First, God is remembering Zechariah and his wife Elizabeth who remain childless at what the Bible describes as a “very old” age (Luke 1:7), by giving them a son. The angel Gabriel meets Zechariah in an area of the Temple reserved for priests, and gives him a message:

But the angel said to him: “Do not be afraid, Zechariah; your prayer has been heard. Your wife Elizabeth will bear you a son, and you are to call him John.” – Luke 1:13

Secondly, we see God remembering His promise to His people to send them a Savior.  Zechariah knows his son John is being called to be the forerunner of Christ and to point people to Him as the Lamb of God who takes away the sin of the world.  So as soon as John is born, Zechariah proclaims a long “song” of praise extolling the faithfulness of God in remembering His people and fulfilling His promises.  This section of Scripture in Luke 1:68-79, is known as Zechariah’s Song and is sometimes used in the traditional liturgical service of Matins as the Benedictus.  Here’s a short excerpt where we see Zechariah proclaim how God has remembered His people:

“Praise be to the Lord, the God of Israel, because he has come to his people and redeemed them. … and to remember his holy covenant” – Luke 1:68, 72

What’s interesting to note is what transpired between Luke 1:13 and Luke 1:68.  You see, when the angel told Zechariah that his wife Elizabeth was going to have a son, Zechariah responded in disbelief:

Zechariah asked the angel, “How can I be sure of this? I am an old man and my wife is well along in years.” – Luke 1:18

For someone whose name means “God remembers,” he seems surprised, doesn’t he?  Has he forgotten how God brought children into the lives of the barren wives of the patriarchs Abraham, Isaac and Jacob?  God may have a long memory, but Zechariah’s seems short.

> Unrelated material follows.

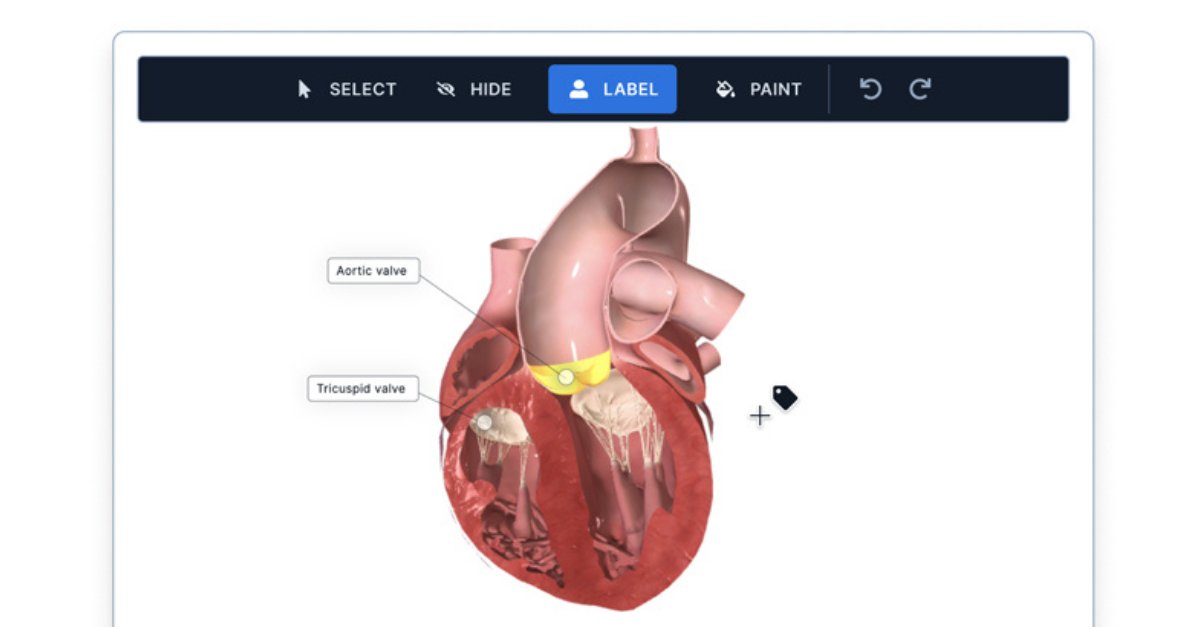Pick the Paint bucket tool

[x=759, y=89]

The truth is, we worship a God that always remembers.  More than that, when He remembers, He acts!  That’s important, right?  If I just remember our wedding anniversary, but do nothing about it, my wife doesn’t really consider that remembering.  And just as I would be insulted if my wife were surprised that I remembered our anniversary, God is not pleased when we act surprised at his faithfulness.

So the angel Gabriel takes away Zechariah’s ability to speak until John is born. But when John is born, Zechariah makes up for lost time, and uses his first mouthful of words to proclaim a beautiful song of praise!

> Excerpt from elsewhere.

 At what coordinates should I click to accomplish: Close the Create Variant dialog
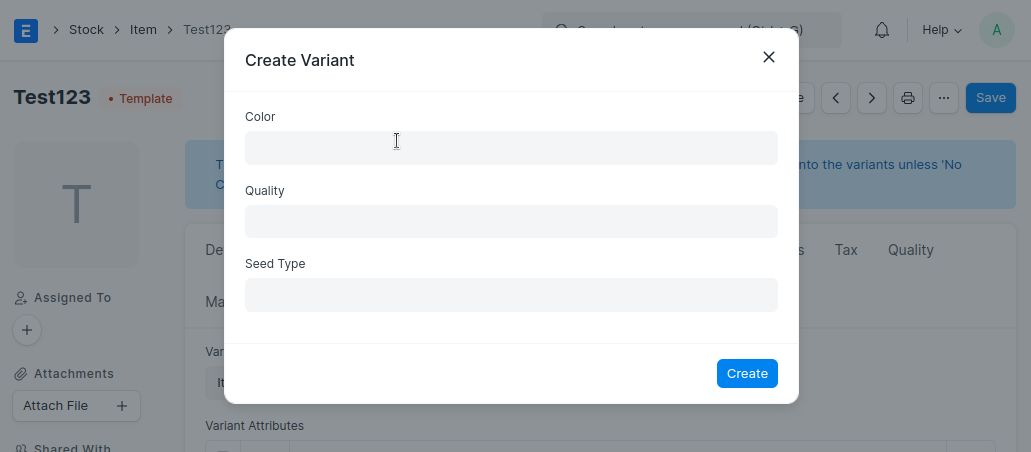click(768, 58)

Shouldn’t that be our response to our faithful God who not only remembers, but acts in faithfulness to His promises?  Rather than be surprised at God’s goodness, we should be anticipating it with a confident hope!  We should reflect our expectation of God’s faithful action in our prayers, in our words to others, and even in our own actions!  That’s why the Apostle Paul encourages the Christians at Rome, and us:

“May the God of hope fill you with all joy and peace as you trust in him, so that you may overflow with hope by the power of the Holy Spirit.” – Romans 15:13

Zechariah, once he’s able to speak, clearly expresses this confident hope in God’s faithfulness through the Holy Child who will be born to Mary.  May we do the same this Advent season, and always.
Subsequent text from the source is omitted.